Werken wordt in toenemende mate samen-werken. Werknemers van nu werken in toenemende mate samen in groepen, projectmatig, agile, scrum en zo zijn er nog vele vormen van samenwerking.
Samenwerken stelt eisen aan de sociale vaardigheden van de medewerkers van de toekomst, de student dus. Dat is prima want de maatschappij vraagt om personen met een goede sociale ontwikkeling die zich slagvaardig manifesteren. Op een goede manier verbaal kunnen communiceren en discussiëren draagt bij aan een hogere resultaatgerichtheid in de onderlinge samenwerking.
Tijdens een overleg of discussie kan je verschillende discussietypes onderscheiden. Door de student zich hier van bewust te laten zijn kan hij met stijlen experimenteren en stijlen afwisselen afhankelijk van soort discussie, doelgroep, belang etc. Het model ‘Welk discussietype ben jij?’ is gericht op leren en veranderen en kan hier bij helpen.
Als docent ondersteun je studenten in het ontwikkelen van discussietechnieken, het toepassen van de verschillende stijlen en deze in de dagelijkse praktijk te gebruiken. De basis die in dit model wordt toegepast is eenvoudig en voor studenten goed toe te passen.
Het model wordt beschreven aan de hand van twee dimensies. Dat zijn de positieve of negatieve benadering of houding en de constructieve of destructieve insteek van de gegeven situatie. Door deze indeling in een assenstelsel te plaatsen ontstaat het volgende model:
Op basis van deze indeling zijn er vier stijlen die typerend zijn in een discussie. Bij het herkennen van deze stijlen krijg je inzicht hoe hiermee om te gaan. De vier kwadranten en types die hierbij worden onderkend zijn:
De doordenker
De beoogde en ideale stijl. Constructief, positief en bovendien actief uitnodigend voor de overige betrokkenen om mee te denken. Zo ontstaat er een situatie die tot goede ideeën en suggesties leidt en een sfeer van ‘samen de schouders eronder zetten’.
De foutenvinder
‘Het idee is goed, maar…’ kan de openingszin zijn van de foutenvinder. De destructieve manier van benaderen leidt soms tot ongewenste situaties.
De dictator
Het begrip ‘dictator’ spreekt misschien al voor zich. Hij heeft een afkeurende benadering en gaat liever niet verder in discussie, zijn favoriete woord is ‘nee’. Dit is overigens wat anders dan een constructieve discussie af te sluiten met ‘nee, we gaan dit niet doen’.
De betweter
Een passende openingszin van de betweter is ‘Nee, het idee is niet goed, want…’. Een negatieve benadering maar wel met constructieve insteek met onderbouwing en de mogelijkheid voor verder meedenken.

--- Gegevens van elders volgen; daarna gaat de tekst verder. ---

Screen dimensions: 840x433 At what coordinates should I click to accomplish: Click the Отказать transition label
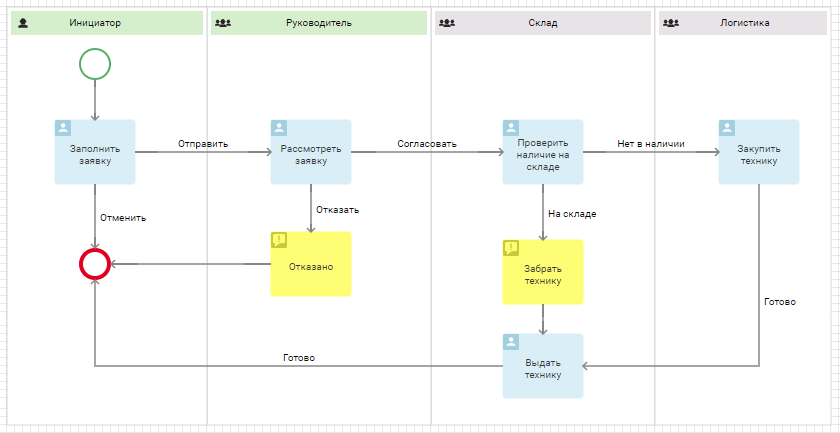point(338,210)
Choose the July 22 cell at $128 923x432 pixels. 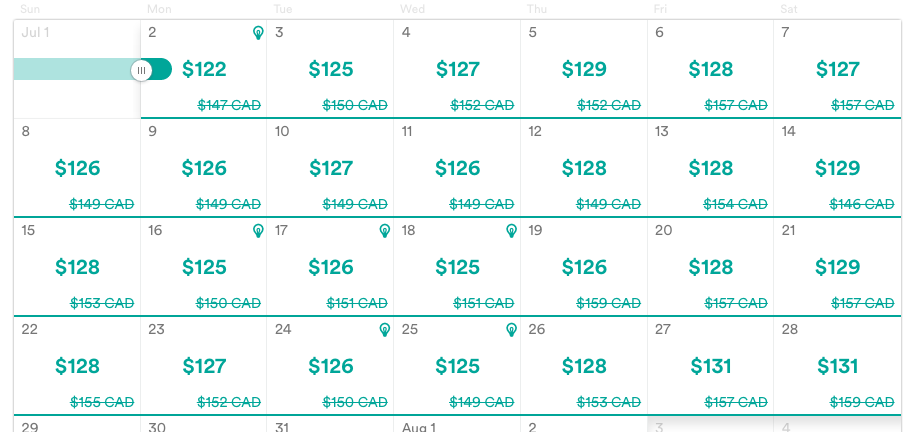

Als docent kun je de studenten laten oefenen met het hanteren en herkennen van de verschillende stijlen. Wanneer je in een overleg bepaalde stijlen bij anderen herkent, kan je daar op inspelen om zo tot een maximaal gezamenlijk resultaat te komen en zo een bijdrage te leveren aan de persoonlijke effectiviteit van de studenten.
Tijd voor actie! Als cadeau krijg je het model voor effectief samenwerken met een stappenplan voor studenten om direct aan de slag gaan. Klik hier om de PDF te downloaden!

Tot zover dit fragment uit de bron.